日本相撲協会は14日、元関脇琴勇輝(30=佐渡ケ嶽)の引退と年寄「君ケ浜」襲名を承認した。

電話取材に応じた師匠の佐渡ケ嶽親方(元関脇琴ノ若)は「膝を手術して四股が踏めず、稽古が思うようにできなくなっていた。加えて番付も落ちてしまった。それが一番。本人からも『膝が限界です』と言われた」と引退を決断した理由を明かした。

琴勇輝は昨年10月に左膝の内視鏡手術を受け、同年11月場所を全休。十両に陥落した1月の初場所では4勝11敗と負け越して、3月の春場所では西幕下筆頭まで番付を落とした。1場所での関取復帰を目指していたが、手術した膝の状況が悪く、春場所を全休。佐渡ケ嶽親方は「膝を治療しながらすぐじゃなくてもいい、焦らなくてもいいからやれることをやろう、という風には声を掛けたんですけど。なかなか難しかったです」と話した。

香川・小豆島町出身の琴勇輝は、08年春場所で初土俵を踏み、11年秋場所で新十両。13年初場所で新入幕を果たし、東前頭筆頭だった16年春場所では横綱日馬富士から初金星を獲得するなど12勝を挙げ、翌夏場所で新三役となる新関脇の座をつかんだ。立ち合いからもろ手突きで一気に押し出す相撲が魅力のほか、一時は立ち合いの直前に「ホウッ」と気合のこもった声を発することでも注目を浴びていた。通算480勝430敗70休。金星1個、殊勲賞1回受賞だった。

今後は君ケ浜親方として、後進の指導に当たる。佐渡ケ嶽親方は「部屋にも突き押し相撲の力士がいる。そういう力士たちに押し相撲の基本を教えて欲しい。何が必要なのか教えて欲しい」と期待を込めた。

# 元の資料:
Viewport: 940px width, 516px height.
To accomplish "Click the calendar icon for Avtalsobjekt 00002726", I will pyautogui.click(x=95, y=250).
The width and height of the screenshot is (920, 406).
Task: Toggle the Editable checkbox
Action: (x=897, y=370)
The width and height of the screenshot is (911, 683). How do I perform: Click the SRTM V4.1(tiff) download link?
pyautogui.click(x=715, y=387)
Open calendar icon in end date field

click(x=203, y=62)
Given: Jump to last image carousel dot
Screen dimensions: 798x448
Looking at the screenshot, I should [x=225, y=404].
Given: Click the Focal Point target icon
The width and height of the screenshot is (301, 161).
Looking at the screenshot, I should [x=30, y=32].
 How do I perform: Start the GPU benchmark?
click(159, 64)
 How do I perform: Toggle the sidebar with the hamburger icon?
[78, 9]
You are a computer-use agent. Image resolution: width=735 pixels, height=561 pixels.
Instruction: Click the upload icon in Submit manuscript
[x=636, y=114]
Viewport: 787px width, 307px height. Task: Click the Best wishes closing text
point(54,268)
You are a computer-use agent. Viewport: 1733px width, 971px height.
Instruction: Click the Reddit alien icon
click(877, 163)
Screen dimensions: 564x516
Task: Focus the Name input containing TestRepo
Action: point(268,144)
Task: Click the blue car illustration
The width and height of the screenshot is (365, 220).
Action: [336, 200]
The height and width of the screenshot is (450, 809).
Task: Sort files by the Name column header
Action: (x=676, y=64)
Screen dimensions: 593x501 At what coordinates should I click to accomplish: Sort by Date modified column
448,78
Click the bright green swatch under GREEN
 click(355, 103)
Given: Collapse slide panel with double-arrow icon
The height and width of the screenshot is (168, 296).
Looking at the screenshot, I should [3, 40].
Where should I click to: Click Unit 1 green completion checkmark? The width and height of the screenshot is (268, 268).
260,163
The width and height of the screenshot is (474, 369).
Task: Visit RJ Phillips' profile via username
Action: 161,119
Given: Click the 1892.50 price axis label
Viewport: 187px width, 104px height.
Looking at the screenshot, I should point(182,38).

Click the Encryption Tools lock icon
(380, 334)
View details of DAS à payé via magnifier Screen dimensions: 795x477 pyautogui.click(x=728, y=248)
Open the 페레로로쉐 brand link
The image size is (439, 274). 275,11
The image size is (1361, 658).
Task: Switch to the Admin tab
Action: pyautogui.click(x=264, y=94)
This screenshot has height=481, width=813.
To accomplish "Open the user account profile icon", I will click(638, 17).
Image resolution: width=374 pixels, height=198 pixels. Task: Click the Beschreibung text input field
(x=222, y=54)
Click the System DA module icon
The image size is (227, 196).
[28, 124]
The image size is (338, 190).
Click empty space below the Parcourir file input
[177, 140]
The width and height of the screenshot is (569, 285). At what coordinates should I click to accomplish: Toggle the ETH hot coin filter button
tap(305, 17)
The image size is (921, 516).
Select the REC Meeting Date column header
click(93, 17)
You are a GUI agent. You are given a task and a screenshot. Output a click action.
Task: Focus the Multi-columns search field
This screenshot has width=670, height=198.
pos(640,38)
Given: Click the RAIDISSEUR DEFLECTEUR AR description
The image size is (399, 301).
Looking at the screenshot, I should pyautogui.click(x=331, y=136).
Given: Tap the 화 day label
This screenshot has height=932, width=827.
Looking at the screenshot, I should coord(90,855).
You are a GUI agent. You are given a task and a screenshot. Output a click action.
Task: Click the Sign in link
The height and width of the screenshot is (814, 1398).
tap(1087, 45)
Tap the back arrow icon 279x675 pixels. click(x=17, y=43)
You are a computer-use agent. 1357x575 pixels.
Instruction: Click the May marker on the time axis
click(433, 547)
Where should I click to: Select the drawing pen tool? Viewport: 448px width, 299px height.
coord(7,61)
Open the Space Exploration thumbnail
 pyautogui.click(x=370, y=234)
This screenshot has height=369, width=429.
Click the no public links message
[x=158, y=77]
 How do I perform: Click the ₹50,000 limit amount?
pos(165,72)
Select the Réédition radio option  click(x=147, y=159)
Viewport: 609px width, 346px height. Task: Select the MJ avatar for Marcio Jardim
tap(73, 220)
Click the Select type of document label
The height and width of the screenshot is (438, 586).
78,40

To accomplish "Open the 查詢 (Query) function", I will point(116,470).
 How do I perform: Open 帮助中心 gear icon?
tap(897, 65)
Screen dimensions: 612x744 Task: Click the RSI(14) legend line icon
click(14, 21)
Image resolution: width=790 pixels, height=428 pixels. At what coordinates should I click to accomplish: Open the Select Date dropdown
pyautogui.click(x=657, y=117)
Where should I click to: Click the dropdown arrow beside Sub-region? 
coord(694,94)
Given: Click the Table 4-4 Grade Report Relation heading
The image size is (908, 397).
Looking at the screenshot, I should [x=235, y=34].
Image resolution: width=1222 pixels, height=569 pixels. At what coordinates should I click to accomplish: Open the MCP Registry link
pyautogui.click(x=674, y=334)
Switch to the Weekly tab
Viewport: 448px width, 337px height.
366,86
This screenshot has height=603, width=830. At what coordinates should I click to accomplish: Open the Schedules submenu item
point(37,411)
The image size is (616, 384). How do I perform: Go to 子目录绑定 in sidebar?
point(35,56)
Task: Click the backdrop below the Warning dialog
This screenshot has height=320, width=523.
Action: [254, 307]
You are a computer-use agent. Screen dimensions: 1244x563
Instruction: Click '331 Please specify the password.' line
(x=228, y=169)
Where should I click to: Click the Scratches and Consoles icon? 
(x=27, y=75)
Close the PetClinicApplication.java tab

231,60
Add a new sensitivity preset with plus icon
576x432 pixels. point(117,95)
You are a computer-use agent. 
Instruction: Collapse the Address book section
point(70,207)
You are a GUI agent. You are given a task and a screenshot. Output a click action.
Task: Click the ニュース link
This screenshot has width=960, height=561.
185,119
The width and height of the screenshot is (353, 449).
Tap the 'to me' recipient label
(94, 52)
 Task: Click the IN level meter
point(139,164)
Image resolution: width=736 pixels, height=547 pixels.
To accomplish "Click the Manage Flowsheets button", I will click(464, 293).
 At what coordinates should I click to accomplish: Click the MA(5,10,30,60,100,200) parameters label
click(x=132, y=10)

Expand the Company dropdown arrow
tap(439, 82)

# 課題の内容:
琴勇輝の引退についての記事を読み、次の問いに答えなさい。
1. 琴勇輝が左膝の内視鏡手術を受けたのはいつですか。
2. 琴勇輝は誰から初金星を獲得しましたか。
3. 琴勇輝の通算成績はどうでしたか。
資料は記事とは別に用意されたものです。

# 解答例:
1. 昨年10月に受けました。
2. 横綱日馬富士から獲得しました。
3. 480勝430敗70休でした。